# Given request
Update the listing below by replacing every "Given" with "Task" and keeping everything else the same. Leave the pictures out of your answer.

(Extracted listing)
# # # #
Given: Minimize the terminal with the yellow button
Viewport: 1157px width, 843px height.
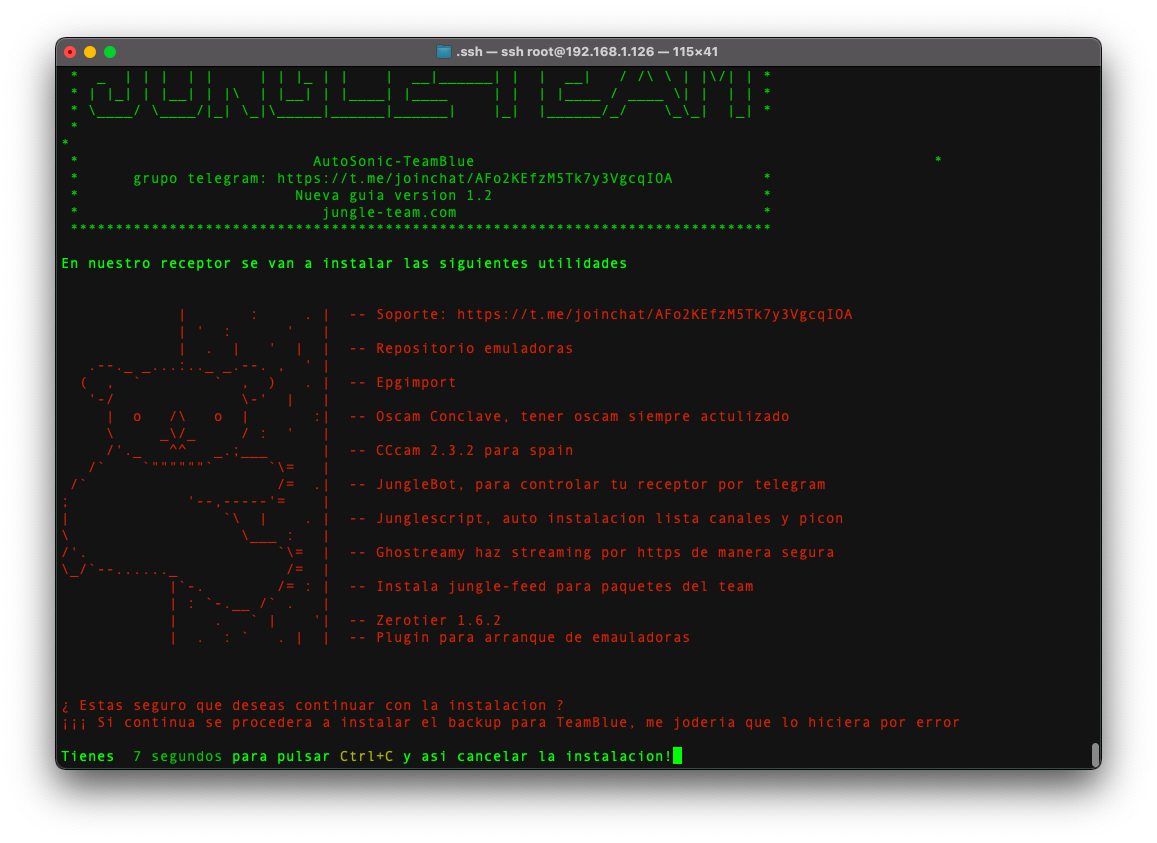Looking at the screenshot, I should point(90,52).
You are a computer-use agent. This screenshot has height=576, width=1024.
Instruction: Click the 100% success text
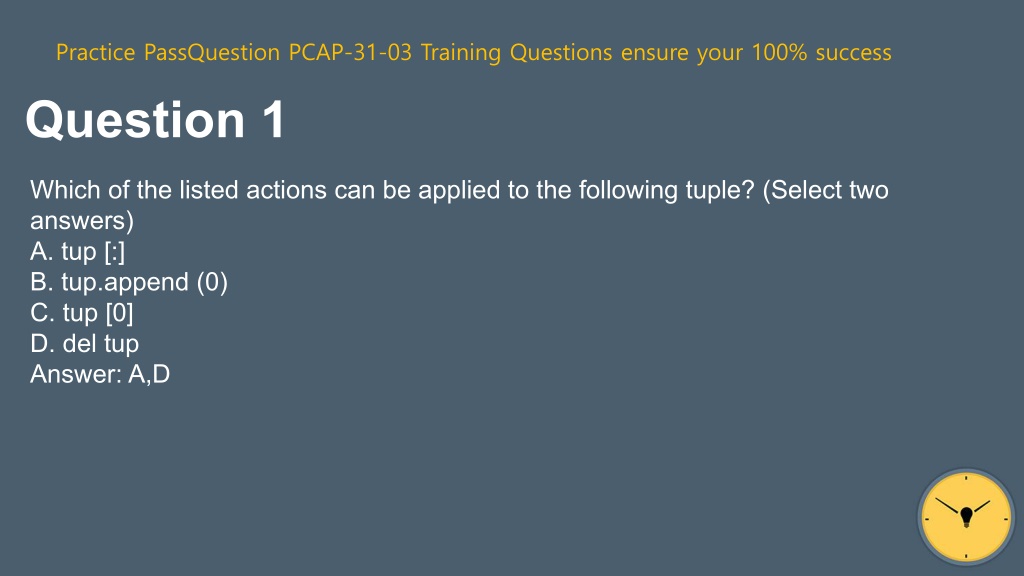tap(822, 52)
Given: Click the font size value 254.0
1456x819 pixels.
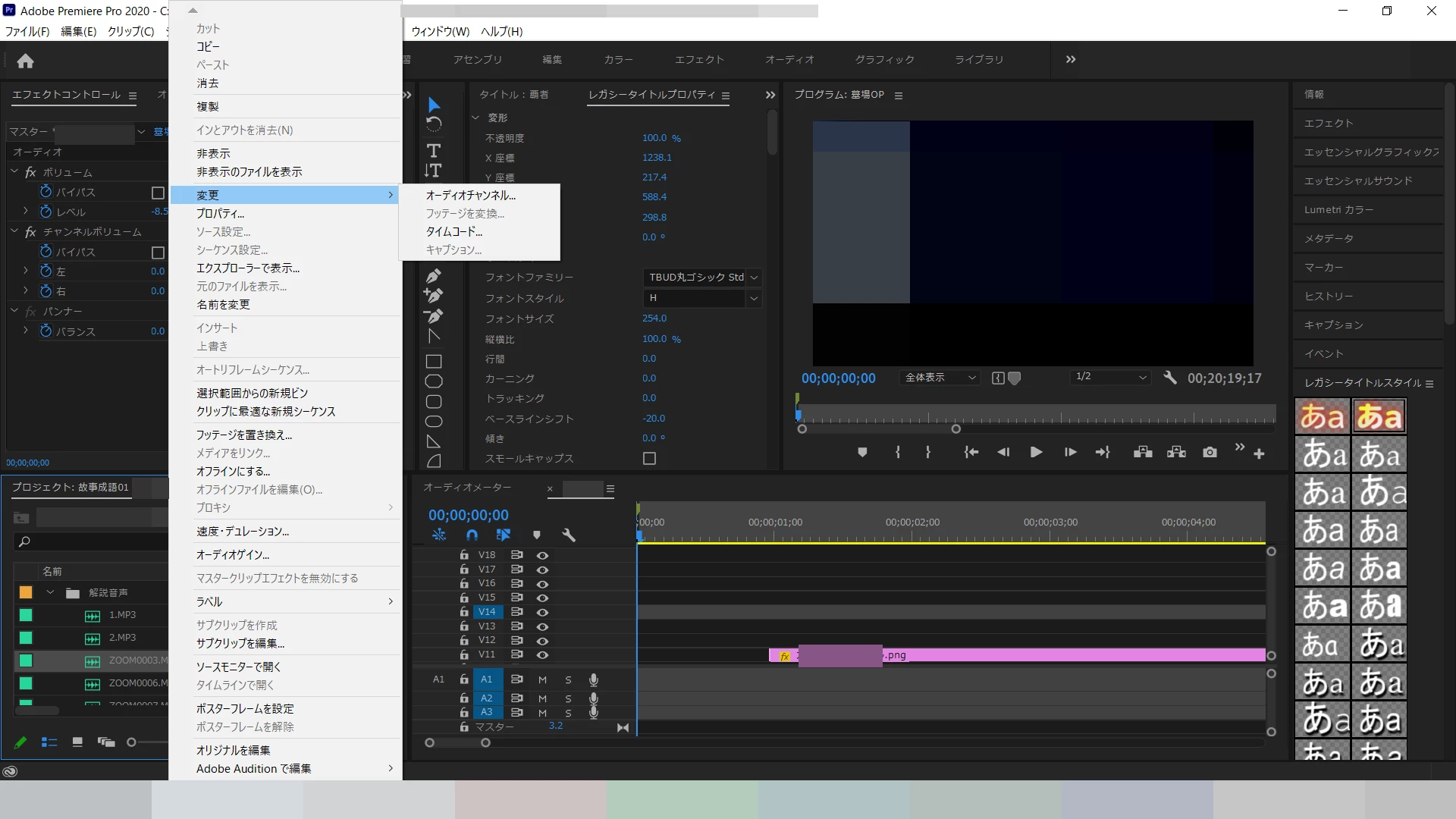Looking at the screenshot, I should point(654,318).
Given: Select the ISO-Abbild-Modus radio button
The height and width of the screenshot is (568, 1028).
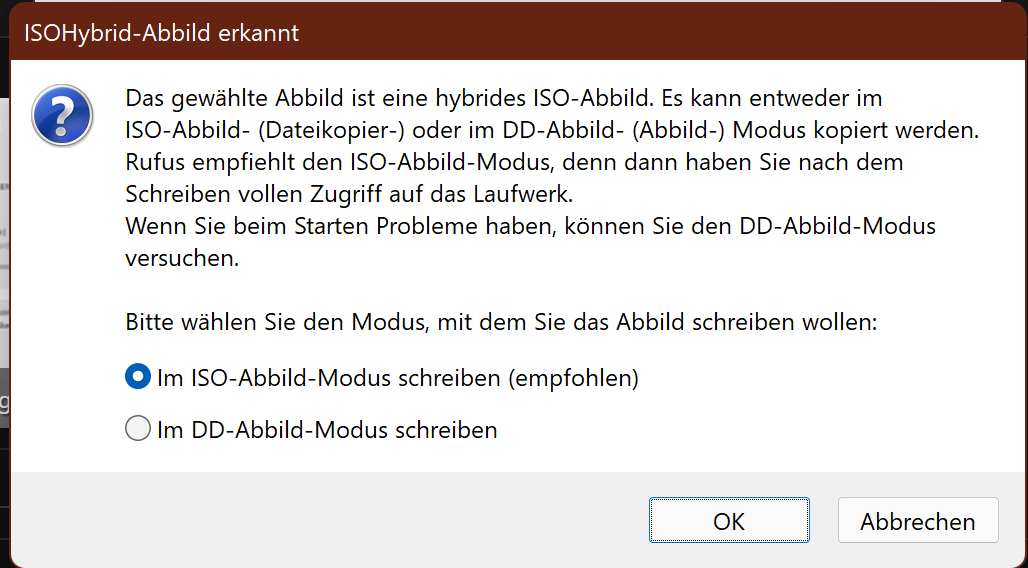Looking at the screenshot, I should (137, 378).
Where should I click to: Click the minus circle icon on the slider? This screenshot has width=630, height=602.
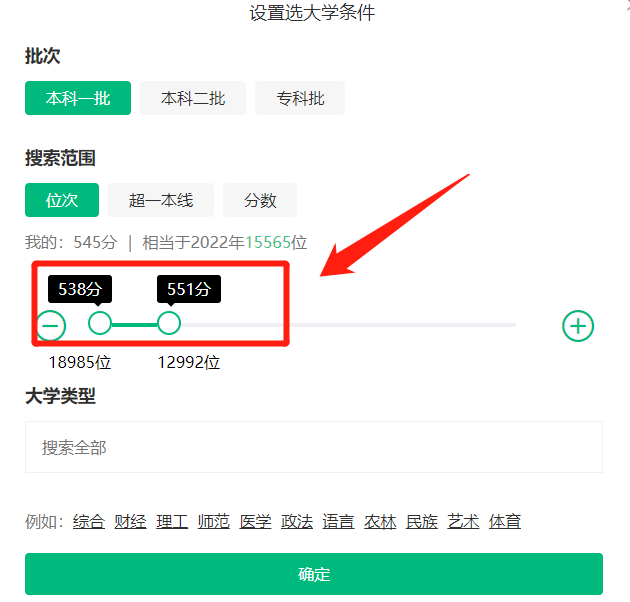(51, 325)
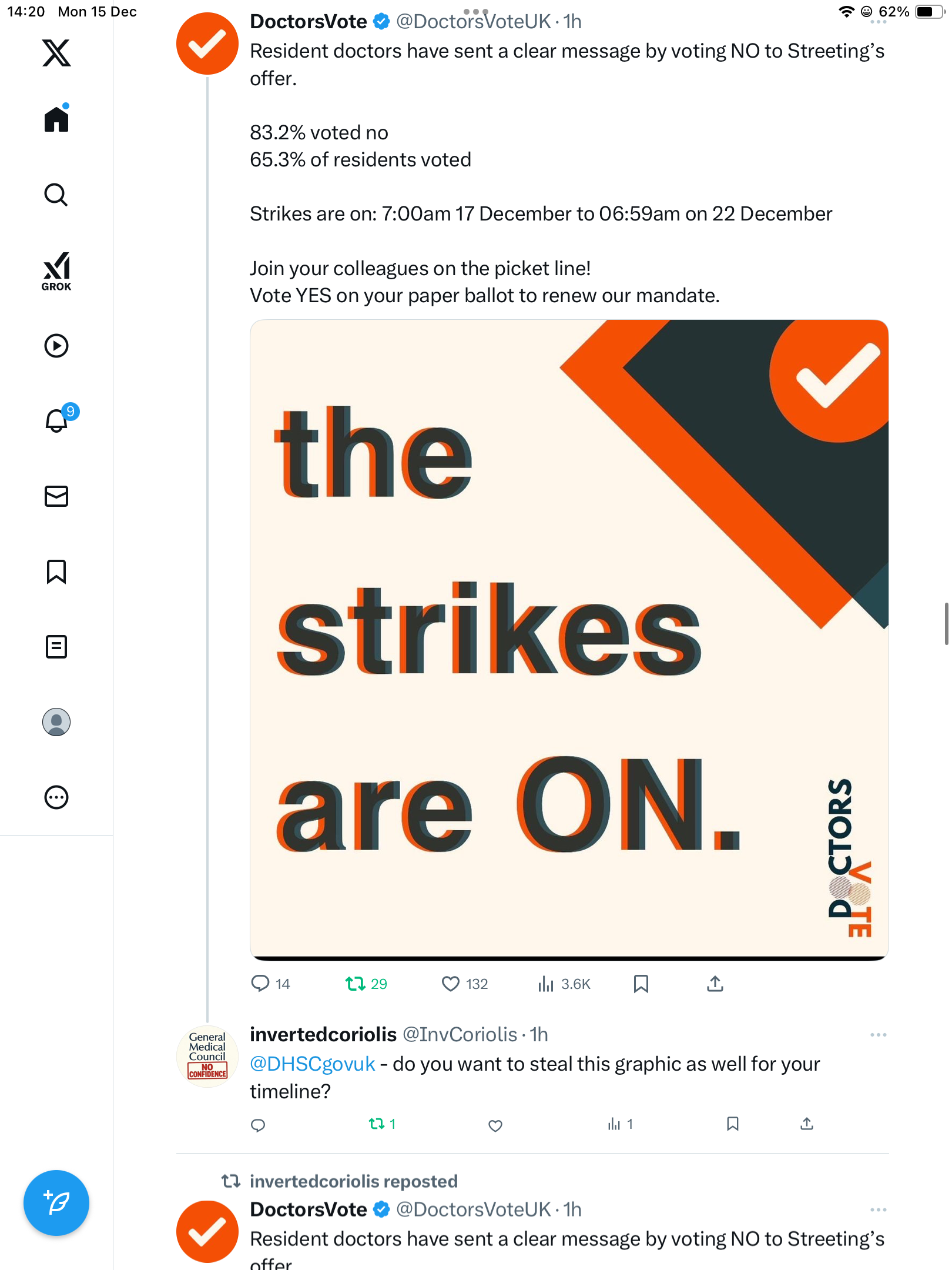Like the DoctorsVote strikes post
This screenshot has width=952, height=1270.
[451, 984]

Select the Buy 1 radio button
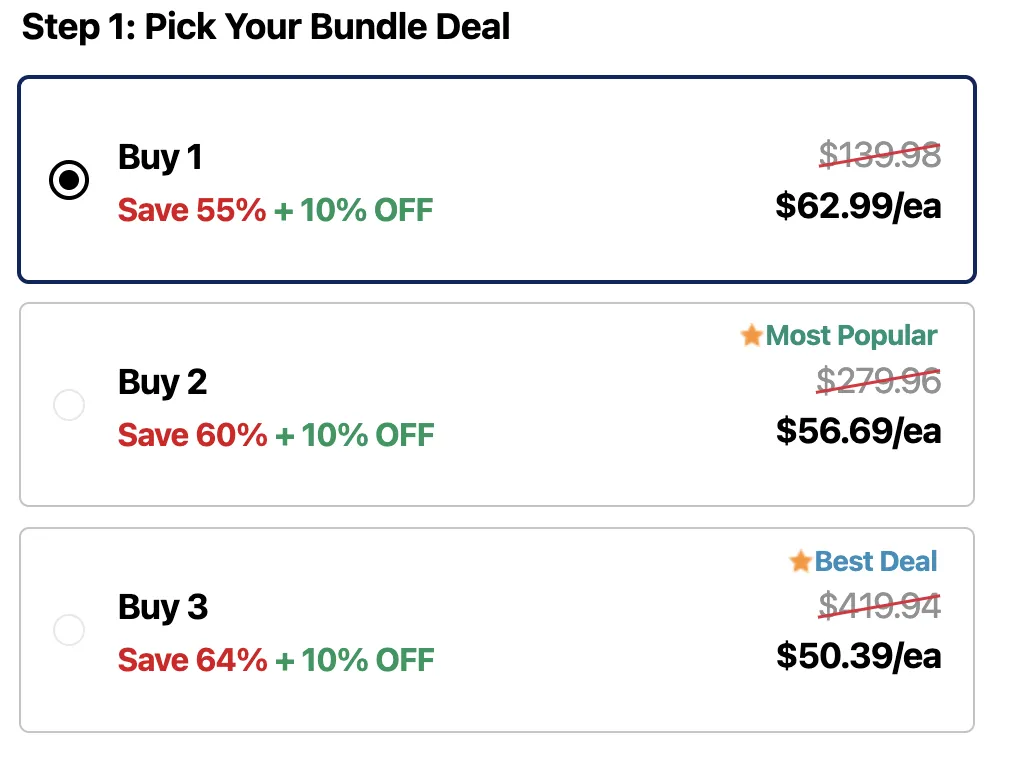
# # # #
# Written solution
Task: Minimize the terminal with the yellow button
Viewport: 1157px width, 843px height.
Looking at the screenshot, I should point(90,52).
You are a computer-use agent. This screenshot has height=576, width=1024.
Instruction: Click the 100% success text
tap(822, 52)
Task: Click the font size value 254.0
1456x819 pixels.
Looking at the screenshot, I should point(654,318).
Task: Select the ISO-Abbild-Modus radio button
The height and width of the screenshot is (568, 1028).
Looking at the screenshot, I should (137, 378).
Where should I click to: Click the minus circle icon on the slider? This screenshot has width=630, height=602.
(51, 325)
Like the DoctorsVote strikes post
This screenshot has width=952, height=1270.
[451, 984]

Select the Buy 1 radio button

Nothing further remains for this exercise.